When to Use / When Not
| Scenario | Use | Avoid |
|---|---|---|
| Starting a new LLM benchmarking project today | ❌ GenAI-Perf is deprecated — use NVIDIA AIPerf | |
| Maintaining existing GenAI-Perf scripts short-term | ✅ acceptable while planning migration | |
| Measuring TTFT and ITL distribution under concurrent load | ✅ Use AIPerf (successor) | |
| Load testing standard REST or GraphQL APIs | ❌ Use k6, Locust, or Gatling instead | |
| Comparing multiple OpenAI-compatible LLM endpoints | ✅ Use AIPerf | |
| Detecting output quality regression under high load | ❌ Latency tools do not measure this |
Common Misconception
Myth: GenAI-Perf is still NVIDIA’s recommended tool for LLM load testing.
Reality: According to NVIDIA Triton Docs, GenAI-Perf is deprecated with no new features being added. NVIDIA now directs teams to NVIDIA AIPerf (GitHub: ai-dynamo/aiperf) as the active replacement. Teams starting new benchmarking projects should go directly to AIPerf.
One Sentence to Remember
GenAI-Perf established what LLM-specific load testing looks like — streaming-aware, metric-granular, endpoint-agnostic — and NVIDIA AIPerf carries that design forward as the actively maintained tool.
FAQ
Q: What four metrics did GenAI-Perf measure?
A: GenAI-Perf tracked time to first token (TTFT), inter-token latency (ITL), tokens per second (TPS), and requests per second (RPS) — the four streaming-specific signals that general load testing tools do not capture.
Q: Is GenAI-Perf still maintained?
A: No. According to NVIDIA Triton Docs, GenAI-Perf is deprecated and no new features are being developed. NVIDIA AIPerf, from the ai-dynamo GitHub organization, is the current replacement.
Q: How does LLM load testing differ from standard API load testing?
A: Standard tools measure total response time. LLM APIs stream tokens, so TTFT and inter-token latency are separate failure modes — two signals that a single response-time average collapses into one misleading number.
Sources
- NVIDIA Triton Docs: GenAI-Perf — NVIDIA Triton Inference Server (deprecation notice) - Official documentation with deprecation notice and migration guidance
- AIPerf GitHub: ai-dynamo/aiperf: Successor to GenAI-Perf - Active NVIDIA repository for the GenAI-Perf successor tool
Expert Takes
GenAI-Perf operationalized a key insight: LLM inference is a streaming process, not a request-response transaction. TTFT and inter-token latency are distinct failure modes — a model can deliver fast TTFT with degraded ITL when token generation rate drops mid-stream. Measuring both separately gave teams visibility into which bottleneck they were actually hitting. That measurement architecture is exactly what AIPerf continues.

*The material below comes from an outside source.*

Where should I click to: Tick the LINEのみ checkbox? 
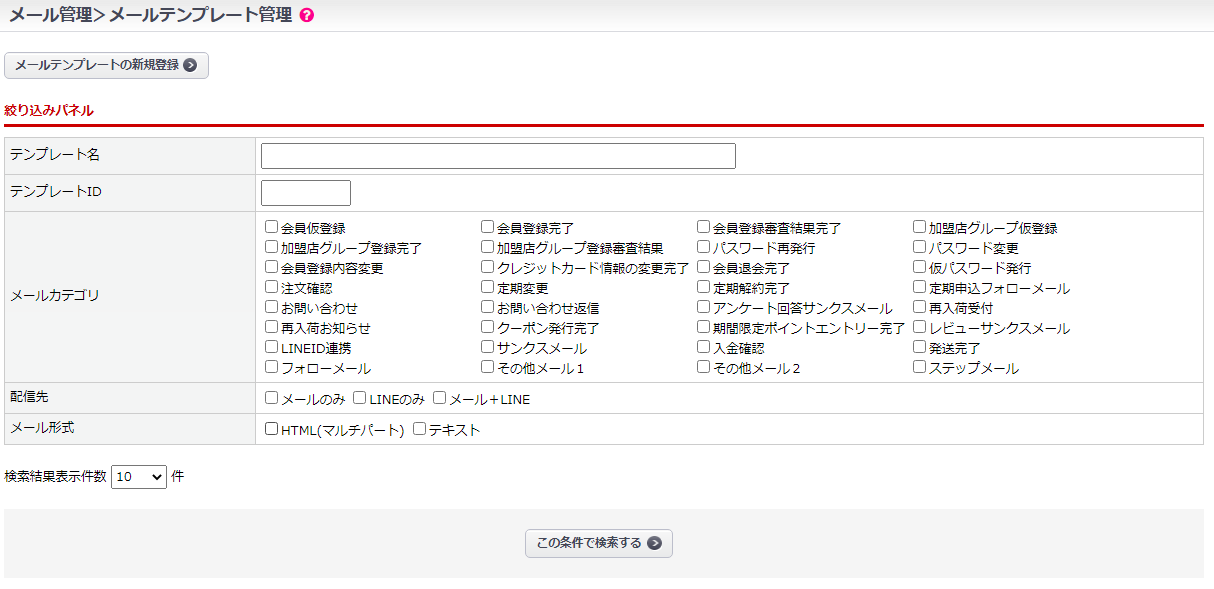pyautogui.click(x=360, y=398)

The transition from GenAI-Perf to AIPerf is a CLI swap, not a conceptual redesign. Both tools assume the same testing contract: send concurrent requests to an OpenAI-compatible endpoint, capture per-request streaming metrics, report percentile distributions. If you have existing GenAI-Perf scripts, migrating to AIPerf means swapping the package install and CLI name — the test parameters and metric output format follow the same conventions.
Deprecation of a NVIDIA open-source tool matters because NVIDIA controls the hardware stack — when they shift tooling, the inference community follows. GenAI-Perf becoming a legacy tool tells teams two things: LLM benchmarking has matured enough to warrant a purpose-built successor, and the bar for production-grade load testing is rising. Teams still measuring with curl loops are not measuring what actually matters.
GenAI-Perf measured what the tool could observe — time, tokens, concurrency. But the metrics it tracked say nothing about what happens when the model gets overloaded and quietly degrades output quality rather than timing out. Load testing tells you whether your infrastructure holds. It does not tell you whether what the model returns under load is still correct, coherent, or safe. That question has no CLI flag.